○'s Room
いつの間にか皆でワイワイ騒いでいると、あっという間に時間が過ぎた。
「ご飯てきるから片付けろよー」
御堂さんが丁寧にお皿を並べ始めたので、私とナカジで一緒に食卓の準備をして、残りの皆でゲームを片付けた。
「…また理久君は不在ですか?」
ヤナさんが御堂さんに聞いた。
「なんにも連絡来てないんだよな。メールしてみるか」
そう言いながらキッチンに戻っていく。
「お前知ってんじゃねーの?」
ナカジが急に私の方を向いて話してくる。
さっきから考えないようにしていたのに!
「さぁ…帰りは途中まで一緒だったんですけど、リューちゃん、女の子に呼び止められてたから…」
「待っとけばよかったじゃん」
真顔で言ってくるナカジ。
「んなの気まずいし…」
ヤキモチ焼いちゃって、いてもたってもいられませんでした!!
…なんて言えるわけがなくて。
皆で話し込んでいる間に携帯をこっそり見た。
すると一件の着信が入っていた。
私は席を外し、確認するとリューちゃんからだった。
慌てて掛け直す。
2コールくらい鳴ってから、はい!と声が聞こえた。
「あ、もしもし」
《歌ちゃん!?よかった、今、家?》
「え、うん。
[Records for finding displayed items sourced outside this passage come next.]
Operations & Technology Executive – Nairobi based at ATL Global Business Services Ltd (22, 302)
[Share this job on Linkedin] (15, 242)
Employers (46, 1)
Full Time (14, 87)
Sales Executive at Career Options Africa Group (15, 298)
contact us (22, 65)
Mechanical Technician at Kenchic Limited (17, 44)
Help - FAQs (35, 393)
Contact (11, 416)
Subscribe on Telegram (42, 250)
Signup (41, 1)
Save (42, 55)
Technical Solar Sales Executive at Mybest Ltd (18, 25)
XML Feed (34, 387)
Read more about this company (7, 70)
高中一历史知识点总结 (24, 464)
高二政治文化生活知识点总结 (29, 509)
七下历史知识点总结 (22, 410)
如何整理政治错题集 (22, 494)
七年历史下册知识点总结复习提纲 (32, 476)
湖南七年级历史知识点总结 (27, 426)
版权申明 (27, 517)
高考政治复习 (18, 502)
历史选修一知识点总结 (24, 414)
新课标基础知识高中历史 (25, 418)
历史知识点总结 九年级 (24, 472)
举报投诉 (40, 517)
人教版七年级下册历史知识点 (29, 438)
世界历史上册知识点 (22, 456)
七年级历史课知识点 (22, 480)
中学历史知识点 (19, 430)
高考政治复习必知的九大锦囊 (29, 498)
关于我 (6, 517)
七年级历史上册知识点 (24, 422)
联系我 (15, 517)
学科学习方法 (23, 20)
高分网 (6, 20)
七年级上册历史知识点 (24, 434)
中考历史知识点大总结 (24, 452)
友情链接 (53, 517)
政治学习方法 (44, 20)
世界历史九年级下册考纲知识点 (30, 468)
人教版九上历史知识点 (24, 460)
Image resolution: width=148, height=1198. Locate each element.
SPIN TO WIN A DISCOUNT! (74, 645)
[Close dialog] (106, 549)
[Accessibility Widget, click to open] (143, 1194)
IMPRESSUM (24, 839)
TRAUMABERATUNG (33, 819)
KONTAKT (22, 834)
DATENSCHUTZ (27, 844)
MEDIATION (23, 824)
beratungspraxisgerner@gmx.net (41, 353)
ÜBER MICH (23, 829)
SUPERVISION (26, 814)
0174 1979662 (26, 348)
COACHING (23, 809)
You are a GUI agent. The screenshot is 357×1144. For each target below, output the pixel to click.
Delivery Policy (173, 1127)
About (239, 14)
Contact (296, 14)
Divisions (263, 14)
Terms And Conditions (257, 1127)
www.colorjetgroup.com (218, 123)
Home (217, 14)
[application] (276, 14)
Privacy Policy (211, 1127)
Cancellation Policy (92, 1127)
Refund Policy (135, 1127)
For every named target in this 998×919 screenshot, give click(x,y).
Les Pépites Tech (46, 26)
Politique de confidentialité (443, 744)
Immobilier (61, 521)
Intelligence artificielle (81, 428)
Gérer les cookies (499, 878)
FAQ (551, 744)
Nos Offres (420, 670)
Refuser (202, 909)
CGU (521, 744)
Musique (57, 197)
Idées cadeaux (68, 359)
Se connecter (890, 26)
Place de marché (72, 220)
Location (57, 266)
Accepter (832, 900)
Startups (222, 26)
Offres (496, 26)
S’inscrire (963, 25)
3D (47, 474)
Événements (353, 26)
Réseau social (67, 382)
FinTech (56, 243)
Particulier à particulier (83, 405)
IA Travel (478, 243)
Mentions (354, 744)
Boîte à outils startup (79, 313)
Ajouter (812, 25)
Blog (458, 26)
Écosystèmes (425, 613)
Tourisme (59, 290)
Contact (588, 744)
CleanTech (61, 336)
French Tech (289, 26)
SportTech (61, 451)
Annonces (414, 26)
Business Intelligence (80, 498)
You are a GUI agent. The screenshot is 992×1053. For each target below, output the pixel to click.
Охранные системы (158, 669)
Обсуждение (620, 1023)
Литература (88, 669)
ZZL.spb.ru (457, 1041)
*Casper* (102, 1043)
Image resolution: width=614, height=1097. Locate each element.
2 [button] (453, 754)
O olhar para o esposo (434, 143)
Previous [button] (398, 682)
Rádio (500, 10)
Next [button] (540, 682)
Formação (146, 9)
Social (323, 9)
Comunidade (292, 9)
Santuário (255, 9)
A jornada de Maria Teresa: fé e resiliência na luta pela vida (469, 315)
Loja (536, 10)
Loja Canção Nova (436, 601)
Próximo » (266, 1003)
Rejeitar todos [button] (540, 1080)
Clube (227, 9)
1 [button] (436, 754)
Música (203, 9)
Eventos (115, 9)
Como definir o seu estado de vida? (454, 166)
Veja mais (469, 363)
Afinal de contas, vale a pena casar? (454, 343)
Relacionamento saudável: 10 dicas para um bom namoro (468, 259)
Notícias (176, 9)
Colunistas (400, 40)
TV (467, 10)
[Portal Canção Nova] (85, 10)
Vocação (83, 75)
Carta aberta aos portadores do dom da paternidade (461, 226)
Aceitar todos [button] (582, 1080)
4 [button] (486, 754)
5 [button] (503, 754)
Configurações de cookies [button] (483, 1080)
どーしたの?皆で待ってるよ?」
携帯の向こうで車の通る音も聞こえて、外に居ることは分かった。
《あー…あのさぁ、ナカジに変わってくれる?アイツ携帯繋がんなくて…》
いーよ、と返事をしてからナカジに渡す。
何度か返答してから、ちょっとコンビニ行ってくると言って出ていった。
…どうしたんだろう。
しばらくして2人で家に戻ってきた。
玄関まで光希と迎えに行って、リューちゃんの顔を見たとき、自然と自分の頬が緩むのが分かった。
帰ってきてくれたことがやけに嬉しかった。
当たり前がこんなに大切なんだと実感した一瞬だった。